[Opening Material shown section]

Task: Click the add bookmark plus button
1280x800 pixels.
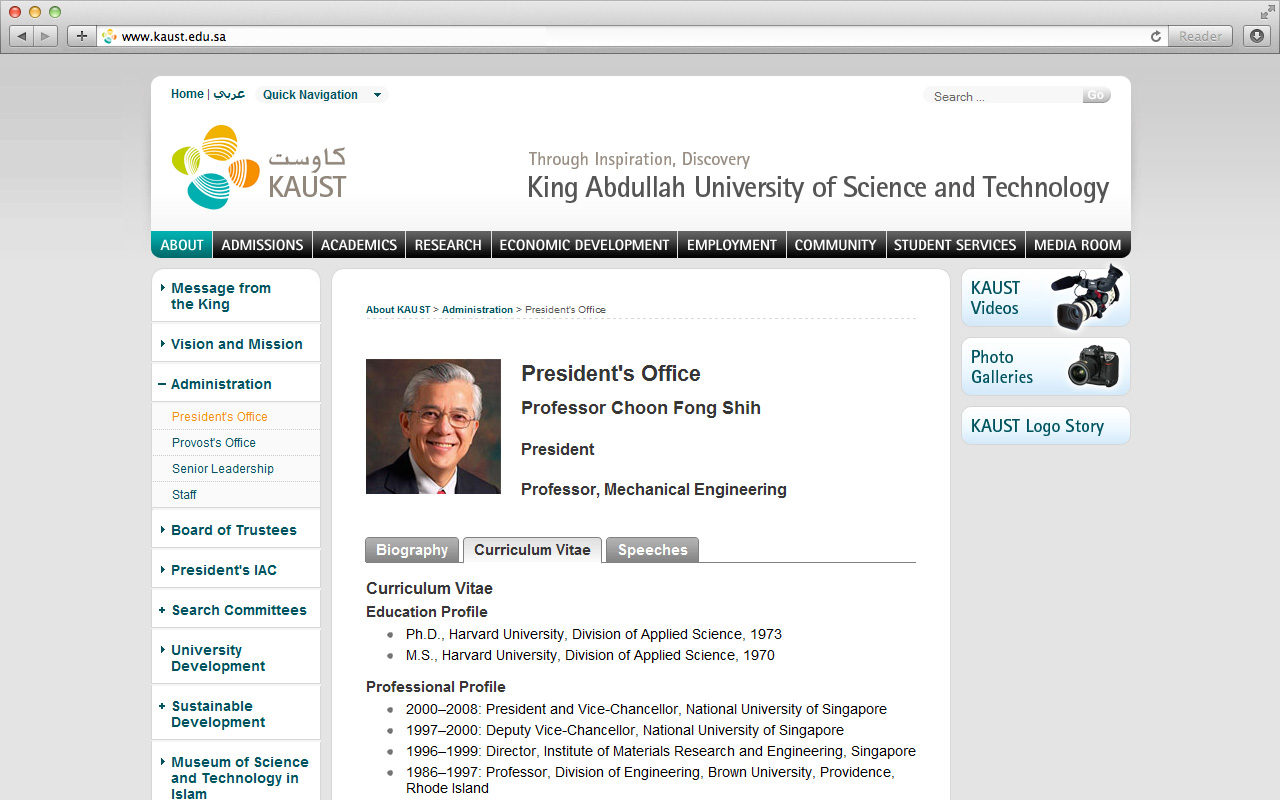Action: 82,36
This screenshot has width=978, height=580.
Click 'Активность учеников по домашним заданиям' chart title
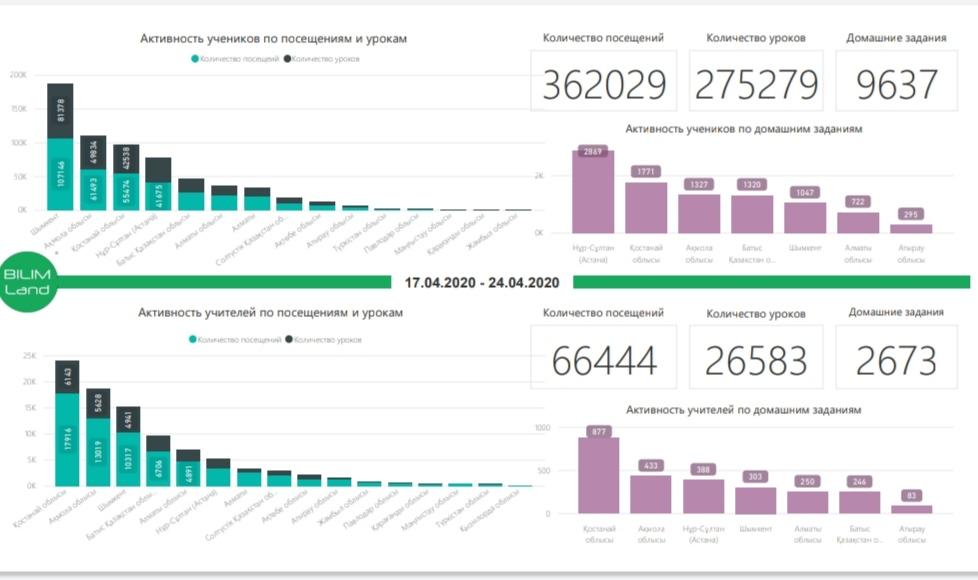[x=743, y=129]
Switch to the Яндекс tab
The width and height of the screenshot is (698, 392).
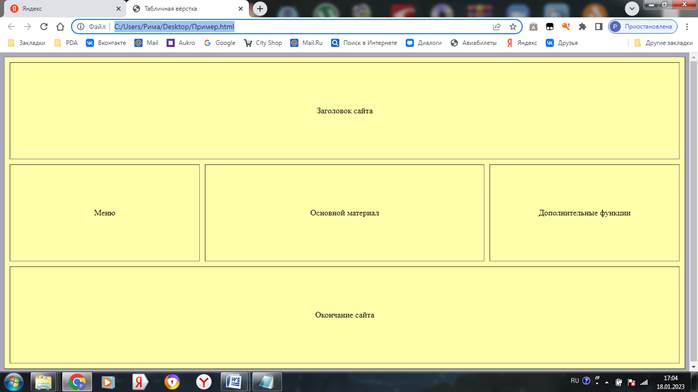click(x=63, y=8)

[Closing Material shown section]

What to work on ▸
With the pictures omitted, restate every entry above word for word.

Written response ▸
Task: Click the add bookmark plus button
1280x800 pixels.
Action: 82,36
This screenshot has width=978, height=580.
Click 'Активность учеников по домашним заданиям' chart title
[x=743, y=129]
Switch to the Яндекс tab
The width and height of the screenshot is (698, 392).
click(x=63, y=8)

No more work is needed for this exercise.